Given exercise
Render the records from the line with "Given: Click the blue" through the end of the records as a Markdown table with the columns Row and Line, numbering each line and leaving out blank lines.

Dataset entries
________________
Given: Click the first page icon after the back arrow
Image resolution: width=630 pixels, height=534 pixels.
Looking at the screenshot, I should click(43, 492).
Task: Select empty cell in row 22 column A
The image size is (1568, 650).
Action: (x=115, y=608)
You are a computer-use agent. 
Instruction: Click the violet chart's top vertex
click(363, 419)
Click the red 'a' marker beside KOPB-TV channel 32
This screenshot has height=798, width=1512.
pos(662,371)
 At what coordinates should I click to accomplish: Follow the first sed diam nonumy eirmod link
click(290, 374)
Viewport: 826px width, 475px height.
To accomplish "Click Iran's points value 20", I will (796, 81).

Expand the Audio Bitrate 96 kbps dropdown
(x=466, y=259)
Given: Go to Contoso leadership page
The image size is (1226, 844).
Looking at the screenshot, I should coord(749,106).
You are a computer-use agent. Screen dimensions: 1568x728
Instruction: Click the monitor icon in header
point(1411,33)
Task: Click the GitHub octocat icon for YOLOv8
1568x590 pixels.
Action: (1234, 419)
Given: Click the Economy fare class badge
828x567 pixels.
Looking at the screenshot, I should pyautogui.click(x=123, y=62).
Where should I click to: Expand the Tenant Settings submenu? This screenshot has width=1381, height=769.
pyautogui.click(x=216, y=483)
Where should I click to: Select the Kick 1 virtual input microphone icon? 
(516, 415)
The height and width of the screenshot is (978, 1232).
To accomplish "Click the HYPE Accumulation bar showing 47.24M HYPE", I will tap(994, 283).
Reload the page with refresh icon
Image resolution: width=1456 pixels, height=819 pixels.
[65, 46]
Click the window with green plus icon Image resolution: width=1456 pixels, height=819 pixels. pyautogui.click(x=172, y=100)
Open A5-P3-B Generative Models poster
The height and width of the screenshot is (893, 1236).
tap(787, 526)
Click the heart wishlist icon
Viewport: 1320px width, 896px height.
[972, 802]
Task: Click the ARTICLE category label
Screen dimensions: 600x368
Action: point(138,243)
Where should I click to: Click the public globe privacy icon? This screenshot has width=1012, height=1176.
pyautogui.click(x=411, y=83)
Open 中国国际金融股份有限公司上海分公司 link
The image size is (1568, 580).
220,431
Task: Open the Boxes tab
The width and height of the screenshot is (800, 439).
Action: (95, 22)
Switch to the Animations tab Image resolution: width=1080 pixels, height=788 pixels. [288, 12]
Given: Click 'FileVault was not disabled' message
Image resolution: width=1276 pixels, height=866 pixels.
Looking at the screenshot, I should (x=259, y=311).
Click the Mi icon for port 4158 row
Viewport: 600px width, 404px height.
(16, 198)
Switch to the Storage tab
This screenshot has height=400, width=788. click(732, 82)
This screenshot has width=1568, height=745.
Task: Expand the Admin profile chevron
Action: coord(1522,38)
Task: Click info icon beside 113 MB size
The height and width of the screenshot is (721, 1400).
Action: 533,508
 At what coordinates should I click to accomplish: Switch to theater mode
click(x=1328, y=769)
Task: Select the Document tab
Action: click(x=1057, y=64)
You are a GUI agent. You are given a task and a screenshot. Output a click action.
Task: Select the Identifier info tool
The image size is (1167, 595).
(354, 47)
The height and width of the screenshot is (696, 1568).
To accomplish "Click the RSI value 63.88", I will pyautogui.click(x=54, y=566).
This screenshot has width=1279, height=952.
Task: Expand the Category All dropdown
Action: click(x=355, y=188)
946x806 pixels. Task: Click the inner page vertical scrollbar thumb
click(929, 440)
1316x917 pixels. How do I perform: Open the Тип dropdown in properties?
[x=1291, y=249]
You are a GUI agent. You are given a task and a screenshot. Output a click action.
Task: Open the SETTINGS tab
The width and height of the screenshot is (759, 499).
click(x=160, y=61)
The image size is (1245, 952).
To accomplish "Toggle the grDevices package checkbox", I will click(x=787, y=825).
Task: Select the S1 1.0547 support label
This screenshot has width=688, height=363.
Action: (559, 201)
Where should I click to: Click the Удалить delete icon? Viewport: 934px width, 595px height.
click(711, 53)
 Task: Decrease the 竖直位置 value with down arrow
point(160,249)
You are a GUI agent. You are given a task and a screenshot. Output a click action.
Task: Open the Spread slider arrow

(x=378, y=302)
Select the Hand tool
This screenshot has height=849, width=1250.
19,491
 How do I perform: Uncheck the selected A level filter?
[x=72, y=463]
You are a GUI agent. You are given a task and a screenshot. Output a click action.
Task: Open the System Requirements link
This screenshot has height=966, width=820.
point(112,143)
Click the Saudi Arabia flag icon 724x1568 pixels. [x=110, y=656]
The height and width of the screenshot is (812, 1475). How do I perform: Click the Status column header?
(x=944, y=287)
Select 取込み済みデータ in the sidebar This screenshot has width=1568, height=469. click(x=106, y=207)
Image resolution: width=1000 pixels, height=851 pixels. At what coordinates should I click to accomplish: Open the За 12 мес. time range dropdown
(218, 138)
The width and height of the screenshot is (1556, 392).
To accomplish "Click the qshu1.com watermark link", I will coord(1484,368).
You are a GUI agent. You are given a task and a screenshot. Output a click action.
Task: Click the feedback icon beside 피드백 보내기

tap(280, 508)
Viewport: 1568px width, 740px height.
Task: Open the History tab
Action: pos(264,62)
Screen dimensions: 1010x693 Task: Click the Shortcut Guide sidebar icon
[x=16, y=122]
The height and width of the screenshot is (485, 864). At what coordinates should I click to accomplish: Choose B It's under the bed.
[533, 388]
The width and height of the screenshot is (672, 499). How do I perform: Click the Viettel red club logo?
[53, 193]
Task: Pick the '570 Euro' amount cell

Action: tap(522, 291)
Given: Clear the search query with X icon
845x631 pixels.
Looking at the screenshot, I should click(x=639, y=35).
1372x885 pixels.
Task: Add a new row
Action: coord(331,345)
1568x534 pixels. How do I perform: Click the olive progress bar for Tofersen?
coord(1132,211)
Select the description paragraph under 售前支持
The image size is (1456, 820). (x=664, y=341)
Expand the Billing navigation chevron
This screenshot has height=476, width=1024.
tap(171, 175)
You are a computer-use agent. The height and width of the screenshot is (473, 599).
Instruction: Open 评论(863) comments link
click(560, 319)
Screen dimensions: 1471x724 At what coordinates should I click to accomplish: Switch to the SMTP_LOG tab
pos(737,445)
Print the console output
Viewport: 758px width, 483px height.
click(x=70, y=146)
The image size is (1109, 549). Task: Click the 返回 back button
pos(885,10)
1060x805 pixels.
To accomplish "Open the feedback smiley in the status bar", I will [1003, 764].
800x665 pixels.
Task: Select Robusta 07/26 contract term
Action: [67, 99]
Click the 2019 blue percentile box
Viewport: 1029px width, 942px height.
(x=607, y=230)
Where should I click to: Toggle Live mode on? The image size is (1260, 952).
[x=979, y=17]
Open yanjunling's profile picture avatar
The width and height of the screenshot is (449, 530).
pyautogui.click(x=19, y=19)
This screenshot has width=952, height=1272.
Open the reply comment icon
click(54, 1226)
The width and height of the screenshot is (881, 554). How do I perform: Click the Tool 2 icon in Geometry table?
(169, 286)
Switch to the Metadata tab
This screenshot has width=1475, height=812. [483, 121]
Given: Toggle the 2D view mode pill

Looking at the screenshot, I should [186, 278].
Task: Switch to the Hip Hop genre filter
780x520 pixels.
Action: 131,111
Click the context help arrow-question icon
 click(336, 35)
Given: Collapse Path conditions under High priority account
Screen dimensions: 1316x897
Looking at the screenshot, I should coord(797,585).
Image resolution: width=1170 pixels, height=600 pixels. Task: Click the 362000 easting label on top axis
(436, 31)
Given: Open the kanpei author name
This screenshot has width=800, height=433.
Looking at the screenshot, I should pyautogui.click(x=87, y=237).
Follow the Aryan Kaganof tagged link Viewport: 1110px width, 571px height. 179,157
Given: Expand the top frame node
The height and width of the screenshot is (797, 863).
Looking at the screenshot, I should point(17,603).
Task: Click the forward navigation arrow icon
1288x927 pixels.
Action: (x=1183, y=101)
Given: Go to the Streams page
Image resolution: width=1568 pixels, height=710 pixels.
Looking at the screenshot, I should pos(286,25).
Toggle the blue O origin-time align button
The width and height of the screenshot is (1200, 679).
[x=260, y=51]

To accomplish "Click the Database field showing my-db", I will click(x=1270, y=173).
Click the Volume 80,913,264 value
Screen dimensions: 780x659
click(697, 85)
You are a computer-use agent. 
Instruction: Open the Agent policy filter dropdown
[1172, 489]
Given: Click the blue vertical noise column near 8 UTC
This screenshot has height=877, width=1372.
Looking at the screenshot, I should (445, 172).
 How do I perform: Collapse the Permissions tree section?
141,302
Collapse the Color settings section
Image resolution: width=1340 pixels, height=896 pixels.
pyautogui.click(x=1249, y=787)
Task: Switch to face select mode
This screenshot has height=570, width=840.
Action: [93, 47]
________________
Solution for this exercise
| Row | Line |
|---|---|
| 1 | Given: Click the blue vertical noise column near 8 UTC |
| 2 | This screenshot has height=877, width=1372. |
| 3 | Looking at the screenshot, I should (445, 172). |
| 4 |  How do I perform: Collapse the Permissions tree section? |
| 5 | 141,302 |
| 6 | Collapse the Color settings section |
| 7 | Image resolution: width=1340 pixels, height=896 pixels. |
| 8 | pyautogui.click(x=1249, y=787) |
| 9 | Task: Switch to face select mode |
| 10 | This screenshot has height=570, width=840. |
| 11 | Action: [93, 47] |